The solution is to use multivariate statistics with a test set and a hold-out set, something they did for their prediction of conversion from MCI to AD, but inexplicably failed to do for the general linear models associating biomarkers and brain atrophy or cognitive decline. Without the external prediction test of generalizablility, these conclusions carry little or no value. One can only assume the generalizability tests were negative.
Then we come to the piece de resistance: comparing the subset of 51 MCI patients who went on to develop AD in the next year or so with 169 MCI patients who did not. This time, they correctly divided the group into a training set, used to build the model, and a test (or hold-out) set used to test the generalizability of the resulting model.
Unfortunately, the significance of the predictions made in this test set are not reported, and because the test set is now so small (with only 12 or 13 MCI converters to predict the presence of) even an ostensibly quite good prediction rate need not be significant. Its unclear why the p values (and indeed confidence intervals) associated with the AUC of the Receiver Operator Curves are not given, but one is once again left assuming its because they are not significant (particularly after multiple correction, since they assembled a dozen different ROC curves, even before they started playing with the cut-offs).
Of even greater concern, the prediction of conversion to dementia based on APOE genotype alone is indistinguishable from the model using the protein biomarkers. There is no evidence whatsoever for additional value in the protein biomarkers compared to the well-established predictive marker of APOE genotypes. Even if there were a visible difference in the power of the models, there is no power in such a small test-set to ask whether there is really additional predictive information present in the protein biomarker data.
“There all all sorts of headlines today about how there’s going to be a simple blood test for Alzheimer’s soon. Don’t believe them” – Derek Lowe
During the day, there has been some criticism of the hype surrounding this study based on the limited use of a test with 87% accuracy. In reality, to be useful clinically a 90% accuracy is insufficient for population screening, but it could be useful to select patients for admission to clinical trials or for monitoring response to treatment. It would certainly be an advance over what is currently available, and for that reason along would be welcome progress.
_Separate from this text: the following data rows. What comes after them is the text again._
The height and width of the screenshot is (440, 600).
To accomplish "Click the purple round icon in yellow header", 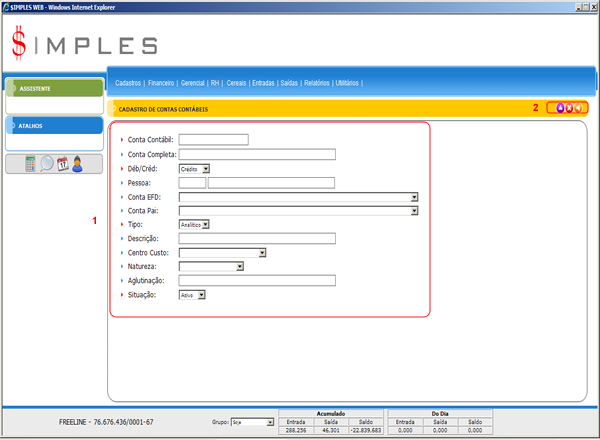I will (560, 108).
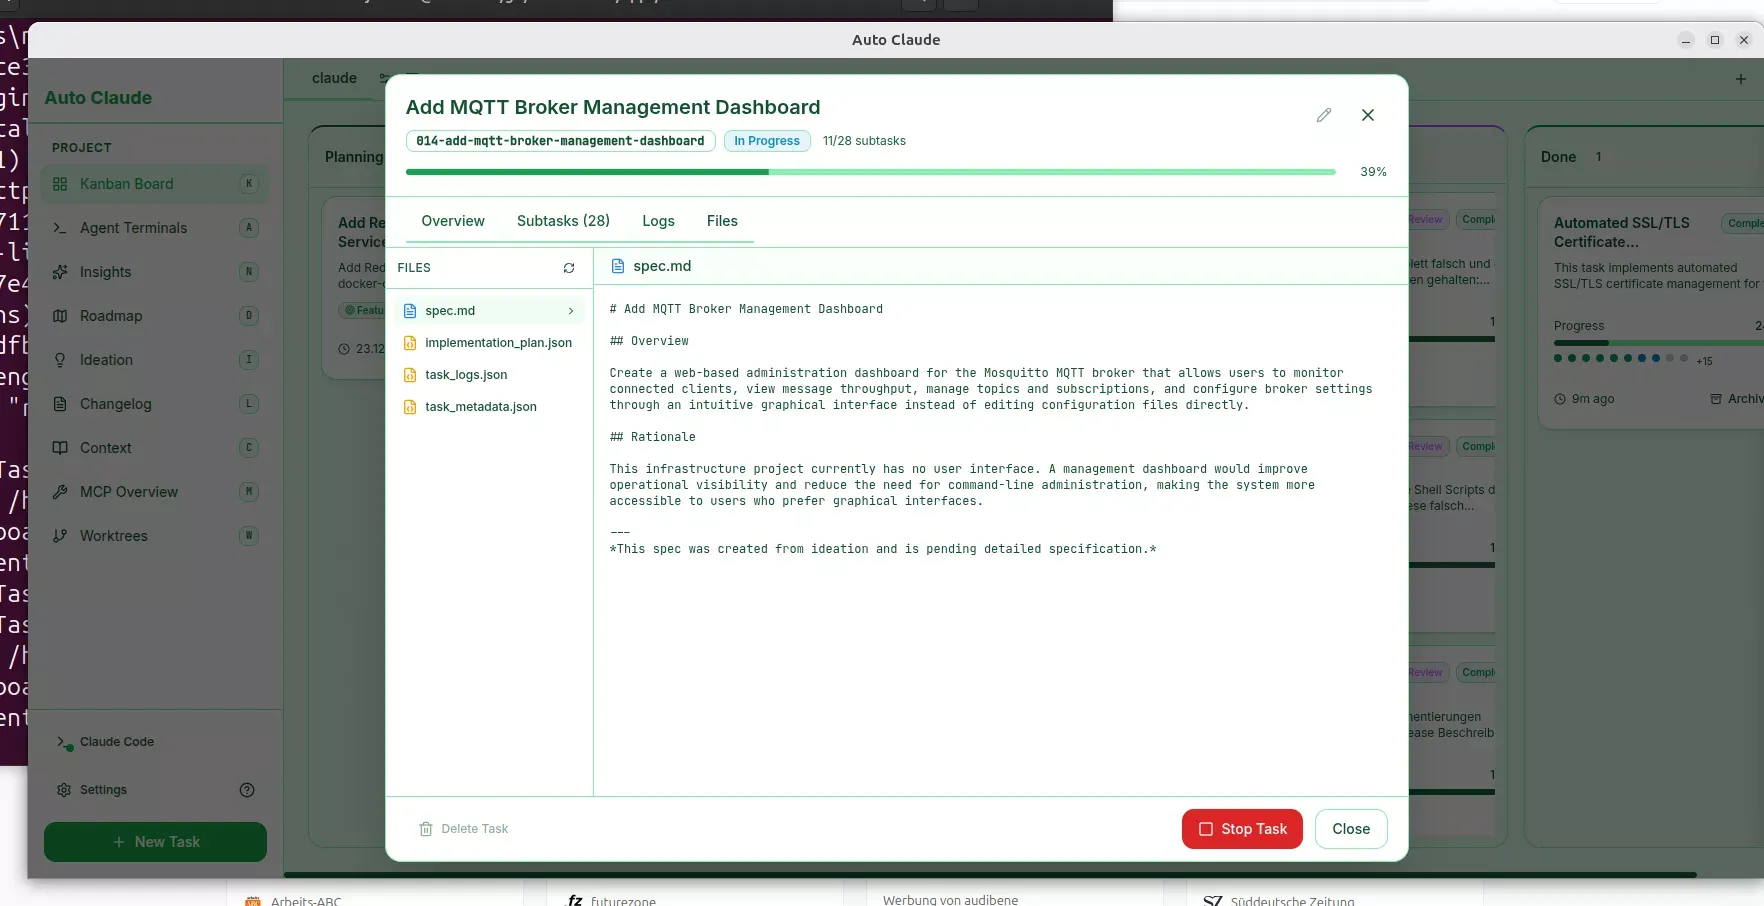Switch to the Subtasks (28) tab
This screenshot has height=906, width=1764.
click(x=563, y=221)
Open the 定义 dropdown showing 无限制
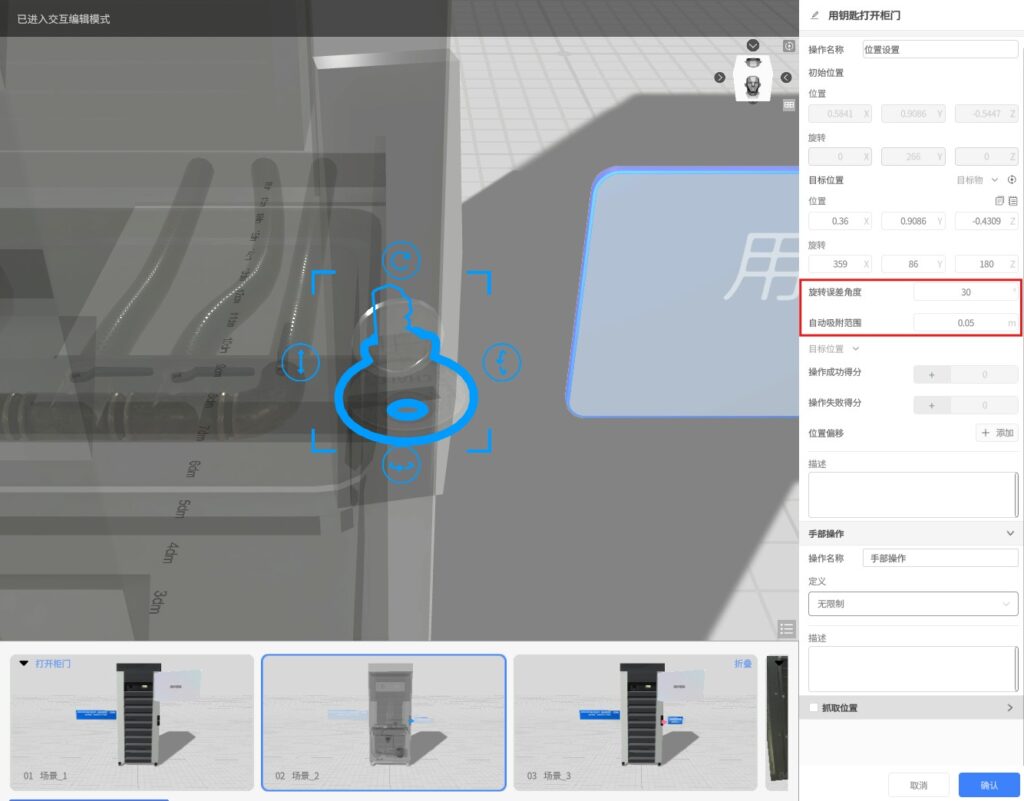 coord(912,604)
But sadly, this study does not deliver a test with such properties. It does not deliver any evidence that the biomarkers they examined contribute any independent diagnostic or prognostic information beyond the simple APOE genotype test that has been known for years. A more accurate title for the paper would be: “Twenty six of the best candidate protein biomarkers have no ability to predict conversion to dementia from prodromal disease beyond the information contained in the APOE genotype test”. That paper, however, may not have been accepted for publication even in Alzheimer’s and Dementia.
Far from being a “technical tour de force”, this study joins a long line of illustrious predecessors that have attempted to create a multivariate biomarker signature to predict disease, including the study published in March in Nature Medicine, which made the same claims while suffering from many similar methodological flaws.
Such is the complexity of multivariate statistics that its unsurprising such studies defeat the ability of journalists to critique them. The BBC, and other news organizations, can hardly be castigated for running “breakthrough” stories. The blame lies with a peer-review system that can allow such blatant flaws to go uncorrected, and with “experts” such as Eric Karren from Alzheimer’s Research UK who should know better before offering an independent opinion on such research, but perhaps most of all with the authors, such as Ian Pike, who, perhaps hopeful of commercial gain, made claims that are completely unsupported by their data.